A few days later, sitting in the familiar rose-colored vinyl chair in her office, my doctor informs me that there is no need to verify the results with further testing. She calculated a due date: July 15, 2015 and gave me a requisition for a six-week ultrasound. This pregnancy had been very carefully contemplated and planned. But I was still terrified. I had taken a giant step into the unknown and there was no going back.
Despite having juvenile Parkinson’s disease, I felt very strongly that having a child was part of my life journey. I did my research, finding what information I could on the internet and consulted with several doctors — my family doctor, my neurologist, and a specialty clinic for women with medical disorders. The combination of pregnancy and Parkinson’s disease is rare because of the rarity of Parkinson’s disease in women of childbearing age. I was satisfied from the literature available at the time that neither my Parkinson’s disease nor the drug I rely on posed an increased risk of problems for the baby.

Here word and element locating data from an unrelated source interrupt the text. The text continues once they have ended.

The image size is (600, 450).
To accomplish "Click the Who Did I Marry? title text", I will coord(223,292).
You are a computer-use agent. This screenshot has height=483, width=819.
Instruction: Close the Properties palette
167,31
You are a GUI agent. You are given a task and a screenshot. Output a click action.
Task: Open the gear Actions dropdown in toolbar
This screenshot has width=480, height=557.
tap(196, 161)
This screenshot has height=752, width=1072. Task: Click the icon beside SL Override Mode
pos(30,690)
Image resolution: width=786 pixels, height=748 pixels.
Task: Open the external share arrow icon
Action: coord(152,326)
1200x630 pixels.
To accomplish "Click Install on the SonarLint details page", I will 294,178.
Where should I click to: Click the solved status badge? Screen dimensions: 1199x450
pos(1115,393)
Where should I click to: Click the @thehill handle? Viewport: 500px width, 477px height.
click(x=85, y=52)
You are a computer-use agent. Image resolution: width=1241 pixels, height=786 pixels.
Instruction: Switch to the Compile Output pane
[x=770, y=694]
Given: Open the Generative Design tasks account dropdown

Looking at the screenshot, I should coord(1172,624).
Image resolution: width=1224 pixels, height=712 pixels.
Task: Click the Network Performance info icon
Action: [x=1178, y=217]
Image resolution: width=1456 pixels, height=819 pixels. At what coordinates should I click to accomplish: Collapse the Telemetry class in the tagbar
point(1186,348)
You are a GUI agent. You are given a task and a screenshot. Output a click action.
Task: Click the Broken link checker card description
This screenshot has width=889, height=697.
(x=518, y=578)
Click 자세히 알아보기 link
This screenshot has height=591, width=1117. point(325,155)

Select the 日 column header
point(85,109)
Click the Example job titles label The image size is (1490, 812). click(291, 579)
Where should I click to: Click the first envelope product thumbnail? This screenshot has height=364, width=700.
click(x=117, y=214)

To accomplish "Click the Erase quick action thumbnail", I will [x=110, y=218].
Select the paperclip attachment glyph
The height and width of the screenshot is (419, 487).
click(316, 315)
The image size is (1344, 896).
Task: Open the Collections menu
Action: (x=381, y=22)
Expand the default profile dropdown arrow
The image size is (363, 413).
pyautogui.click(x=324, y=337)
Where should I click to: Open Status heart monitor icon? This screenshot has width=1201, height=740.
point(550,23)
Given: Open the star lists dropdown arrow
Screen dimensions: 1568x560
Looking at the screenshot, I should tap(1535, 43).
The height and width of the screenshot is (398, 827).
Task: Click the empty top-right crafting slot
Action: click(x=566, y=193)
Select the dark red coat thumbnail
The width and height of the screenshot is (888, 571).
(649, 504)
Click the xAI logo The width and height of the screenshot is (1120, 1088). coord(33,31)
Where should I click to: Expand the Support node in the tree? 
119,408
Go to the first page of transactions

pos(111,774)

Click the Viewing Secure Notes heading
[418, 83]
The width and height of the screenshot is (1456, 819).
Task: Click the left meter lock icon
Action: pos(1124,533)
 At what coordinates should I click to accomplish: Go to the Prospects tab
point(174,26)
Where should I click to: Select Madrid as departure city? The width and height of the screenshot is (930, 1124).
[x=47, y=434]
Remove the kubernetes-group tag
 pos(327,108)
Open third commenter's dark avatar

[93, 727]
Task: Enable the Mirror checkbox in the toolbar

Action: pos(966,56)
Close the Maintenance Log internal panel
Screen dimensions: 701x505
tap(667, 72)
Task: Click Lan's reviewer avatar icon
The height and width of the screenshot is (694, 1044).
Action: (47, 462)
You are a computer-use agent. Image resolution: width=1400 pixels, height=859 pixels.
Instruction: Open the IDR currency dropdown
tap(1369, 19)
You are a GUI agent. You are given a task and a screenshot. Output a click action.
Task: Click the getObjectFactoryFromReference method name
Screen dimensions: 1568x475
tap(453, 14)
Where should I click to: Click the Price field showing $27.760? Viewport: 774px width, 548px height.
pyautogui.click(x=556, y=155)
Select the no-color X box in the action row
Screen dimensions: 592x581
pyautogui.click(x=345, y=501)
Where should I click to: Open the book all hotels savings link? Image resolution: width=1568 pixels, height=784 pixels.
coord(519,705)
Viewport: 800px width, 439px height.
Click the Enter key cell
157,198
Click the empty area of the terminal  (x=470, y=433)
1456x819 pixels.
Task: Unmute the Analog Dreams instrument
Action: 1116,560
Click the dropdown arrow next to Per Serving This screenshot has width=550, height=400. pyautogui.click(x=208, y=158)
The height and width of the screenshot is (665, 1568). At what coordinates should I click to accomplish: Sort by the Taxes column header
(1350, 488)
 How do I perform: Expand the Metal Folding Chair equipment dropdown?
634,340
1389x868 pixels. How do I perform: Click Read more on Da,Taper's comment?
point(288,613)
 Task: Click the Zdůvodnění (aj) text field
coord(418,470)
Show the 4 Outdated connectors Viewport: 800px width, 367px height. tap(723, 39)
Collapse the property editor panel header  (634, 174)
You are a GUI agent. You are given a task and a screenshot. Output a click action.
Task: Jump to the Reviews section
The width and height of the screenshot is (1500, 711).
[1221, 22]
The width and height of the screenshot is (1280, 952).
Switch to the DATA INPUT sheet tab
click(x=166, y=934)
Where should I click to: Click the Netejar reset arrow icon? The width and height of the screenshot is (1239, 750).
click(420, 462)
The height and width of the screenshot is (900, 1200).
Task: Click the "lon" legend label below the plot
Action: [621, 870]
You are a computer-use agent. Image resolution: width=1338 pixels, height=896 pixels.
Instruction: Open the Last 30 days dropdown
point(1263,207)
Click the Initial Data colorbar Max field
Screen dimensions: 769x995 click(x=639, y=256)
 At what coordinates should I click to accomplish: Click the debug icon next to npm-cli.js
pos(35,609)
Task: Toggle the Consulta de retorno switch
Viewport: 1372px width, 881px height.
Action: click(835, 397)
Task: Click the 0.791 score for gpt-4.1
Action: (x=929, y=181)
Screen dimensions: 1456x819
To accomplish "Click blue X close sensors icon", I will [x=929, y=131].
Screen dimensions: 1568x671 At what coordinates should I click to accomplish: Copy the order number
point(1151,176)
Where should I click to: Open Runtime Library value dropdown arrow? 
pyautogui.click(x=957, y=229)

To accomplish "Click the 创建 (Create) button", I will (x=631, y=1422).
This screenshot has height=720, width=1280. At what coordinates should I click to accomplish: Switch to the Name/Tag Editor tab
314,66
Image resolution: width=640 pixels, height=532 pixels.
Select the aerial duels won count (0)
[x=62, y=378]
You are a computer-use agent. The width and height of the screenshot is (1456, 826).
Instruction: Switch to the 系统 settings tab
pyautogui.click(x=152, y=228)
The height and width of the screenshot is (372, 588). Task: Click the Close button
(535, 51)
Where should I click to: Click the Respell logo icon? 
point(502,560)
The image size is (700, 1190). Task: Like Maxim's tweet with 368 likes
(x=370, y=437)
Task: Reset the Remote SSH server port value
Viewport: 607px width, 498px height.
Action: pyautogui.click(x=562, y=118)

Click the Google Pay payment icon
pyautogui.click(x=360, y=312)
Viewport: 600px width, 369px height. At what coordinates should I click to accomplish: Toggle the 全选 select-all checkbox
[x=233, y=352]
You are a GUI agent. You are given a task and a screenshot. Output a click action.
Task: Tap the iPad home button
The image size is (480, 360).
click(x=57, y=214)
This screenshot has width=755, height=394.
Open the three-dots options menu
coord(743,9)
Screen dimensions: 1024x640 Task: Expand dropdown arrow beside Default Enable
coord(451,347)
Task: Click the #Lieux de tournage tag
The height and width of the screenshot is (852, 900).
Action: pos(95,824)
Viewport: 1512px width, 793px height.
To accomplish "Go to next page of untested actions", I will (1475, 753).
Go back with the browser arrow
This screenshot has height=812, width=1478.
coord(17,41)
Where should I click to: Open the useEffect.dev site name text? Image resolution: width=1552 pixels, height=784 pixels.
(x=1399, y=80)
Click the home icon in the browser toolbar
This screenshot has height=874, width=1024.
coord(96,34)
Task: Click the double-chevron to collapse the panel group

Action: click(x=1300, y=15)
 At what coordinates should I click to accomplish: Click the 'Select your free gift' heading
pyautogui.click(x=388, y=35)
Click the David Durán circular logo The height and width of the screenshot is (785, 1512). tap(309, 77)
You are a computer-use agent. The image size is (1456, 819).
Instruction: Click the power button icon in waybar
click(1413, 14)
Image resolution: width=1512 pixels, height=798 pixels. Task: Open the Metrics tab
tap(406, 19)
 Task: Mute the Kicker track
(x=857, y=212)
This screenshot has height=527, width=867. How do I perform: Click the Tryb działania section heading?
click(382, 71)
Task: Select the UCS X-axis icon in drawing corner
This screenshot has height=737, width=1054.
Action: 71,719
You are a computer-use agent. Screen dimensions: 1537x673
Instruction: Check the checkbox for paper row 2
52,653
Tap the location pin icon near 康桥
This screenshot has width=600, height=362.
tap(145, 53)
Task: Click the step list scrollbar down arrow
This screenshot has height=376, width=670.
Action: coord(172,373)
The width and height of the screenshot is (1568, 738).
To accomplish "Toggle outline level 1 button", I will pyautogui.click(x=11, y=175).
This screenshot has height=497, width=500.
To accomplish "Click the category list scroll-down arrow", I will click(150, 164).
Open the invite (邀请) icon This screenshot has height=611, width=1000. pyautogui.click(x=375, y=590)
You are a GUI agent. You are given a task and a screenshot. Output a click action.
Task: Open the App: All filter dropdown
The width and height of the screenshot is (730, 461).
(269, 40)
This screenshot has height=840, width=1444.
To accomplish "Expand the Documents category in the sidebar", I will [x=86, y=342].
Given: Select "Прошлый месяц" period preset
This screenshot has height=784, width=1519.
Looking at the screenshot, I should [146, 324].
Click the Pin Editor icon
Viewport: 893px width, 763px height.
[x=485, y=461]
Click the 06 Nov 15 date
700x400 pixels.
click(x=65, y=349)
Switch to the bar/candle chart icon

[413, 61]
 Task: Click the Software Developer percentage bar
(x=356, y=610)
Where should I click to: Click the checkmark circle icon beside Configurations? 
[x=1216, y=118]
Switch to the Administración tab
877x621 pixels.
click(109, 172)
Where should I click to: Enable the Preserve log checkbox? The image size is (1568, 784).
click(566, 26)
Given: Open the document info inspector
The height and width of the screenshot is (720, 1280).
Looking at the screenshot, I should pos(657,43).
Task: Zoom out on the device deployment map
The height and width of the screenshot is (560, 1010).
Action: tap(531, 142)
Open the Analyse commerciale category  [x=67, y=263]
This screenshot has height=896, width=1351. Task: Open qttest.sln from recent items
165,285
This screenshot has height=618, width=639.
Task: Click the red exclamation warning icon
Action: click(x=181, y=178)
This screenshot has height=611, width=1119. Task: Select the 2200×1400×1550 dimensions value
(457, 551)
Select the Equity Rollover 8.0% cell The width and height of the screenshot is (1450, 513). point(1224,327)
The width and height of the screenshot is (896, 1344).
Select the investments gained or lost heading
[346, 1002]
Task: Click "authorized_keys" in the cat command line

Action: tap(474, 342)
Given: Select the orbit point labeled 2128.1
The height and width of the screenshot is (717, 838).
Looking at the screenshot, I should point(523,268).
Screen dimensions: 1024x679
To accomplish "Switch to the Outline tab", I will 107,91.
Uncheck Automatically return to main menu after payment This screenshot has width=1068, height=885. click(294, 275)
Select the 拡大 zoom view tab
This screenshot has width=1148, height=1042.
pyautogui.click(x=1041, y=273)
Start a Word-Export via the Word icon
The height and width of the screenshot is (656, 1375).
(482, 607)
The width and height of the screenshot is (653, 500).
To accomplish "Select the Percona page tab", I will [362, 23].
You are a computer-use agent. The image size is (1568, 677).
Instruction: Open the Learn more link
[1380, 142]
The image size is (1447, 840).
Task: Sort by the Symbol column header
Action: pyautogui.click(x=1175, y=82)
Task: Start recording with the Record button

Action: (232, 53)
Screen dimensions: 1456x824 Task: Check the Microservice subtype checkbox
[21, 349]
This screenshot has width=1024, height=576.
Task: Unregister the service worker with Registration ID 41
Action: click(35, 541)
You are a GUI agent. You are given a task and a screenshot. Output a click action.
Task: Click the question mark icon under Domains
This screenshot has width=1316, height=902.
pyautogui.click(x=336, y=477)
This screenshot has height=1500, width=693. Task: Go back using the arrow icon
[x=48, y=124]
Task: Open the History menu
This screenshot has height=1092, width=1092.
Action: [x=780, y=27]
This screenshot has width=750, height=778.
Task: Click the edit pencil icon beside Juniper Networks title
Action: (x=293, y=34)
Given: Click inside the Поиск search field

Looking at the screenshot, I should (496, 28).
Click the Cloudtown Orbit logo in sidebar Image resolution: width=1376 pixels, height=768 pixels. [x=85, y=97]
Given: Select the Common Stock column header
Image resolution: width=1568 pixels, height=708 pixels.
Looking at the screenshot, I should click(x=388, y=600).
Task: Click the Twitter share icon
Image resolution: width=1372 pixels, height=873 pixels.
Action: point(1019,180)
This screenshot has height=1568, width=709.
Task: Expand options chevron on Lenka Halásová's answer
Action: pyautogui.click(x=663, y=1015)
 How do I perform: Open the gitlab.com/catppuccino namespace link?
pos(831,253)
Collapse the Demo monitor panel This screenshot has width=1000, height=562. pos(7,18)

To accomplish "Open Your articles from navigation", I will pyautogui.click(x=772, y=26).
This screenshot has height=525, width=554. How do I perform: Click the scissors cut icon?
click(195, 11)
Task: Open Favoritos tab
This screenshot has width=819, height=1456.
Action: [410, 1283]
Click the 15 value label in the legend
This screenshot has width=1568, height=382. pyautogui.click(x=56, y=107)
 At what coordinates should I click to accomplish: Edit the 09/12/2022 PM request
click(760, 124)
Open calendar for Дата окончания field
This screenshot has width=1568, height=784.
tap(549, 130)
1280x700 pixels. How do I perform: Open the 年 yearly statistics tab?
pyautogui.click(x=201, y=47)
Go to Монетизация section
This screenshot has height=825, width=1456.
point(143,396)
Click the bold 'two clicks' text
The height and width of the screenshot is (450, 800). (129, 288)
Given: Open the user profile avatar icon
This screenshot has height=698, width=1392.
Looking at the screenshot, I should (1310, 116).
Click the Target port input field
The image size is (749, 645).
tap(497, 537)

We were also able to access genetic testing and found out that my husband did not carry the matching recessive PARKN gene that could create a susceptibility to Parkinson’s disease in our offspring. I was comfortable with the risk that my PD symptoms might get worse. I figured they were going to get worse anyway. I might as well live my life.
I had a relatively easy pregnancy. My obstetrician told me that except for the fact that I had Parkinson’s disease, my pregnancy was normal and healthy. I was glad that the last 20 years I had spent learning to take care of my body had paid off. Because of my chronic illness, I eat well, practice yoga and meditation, exercise regularly and manage my stress.
I was not sure how I was going to manage motherhood while also dealing with the fluctuations in my physical symptoms. My husband was fully committed to the reality that he would have to take on more of the work and my parents moved to live closer to us to help. We also prepared for the fact that we may need to hire a full-time nanny, even during my maternity leave.
On July 18, in the wee hours of the morning, a squirming, warm and fragile little being was placed onto my chest and my heart immediately expanded. Because of my fears, I had not anticipated feeling connected to the baby. However, I instantly felt immense love for this new person. I clutched him and whispered into his ear that I would do my very best to take care of him.
He is now just over 2 years old. I am doing my very best to take care of him. I have needed help. I have felt disappointed in myself. I have become frustrated. I have struggled. I have lost my patience. I have cried. I have felt guilty for all the help that I have. On the mornings when I wake up with my body shaking with tremors or frozen in spasms I sometimes think, “I just can’t do it today.” But I get up. I am trying to get better at taking care of myself too. I am so grateful for the love he has brought into our lives and the continuous expansion he demands of me.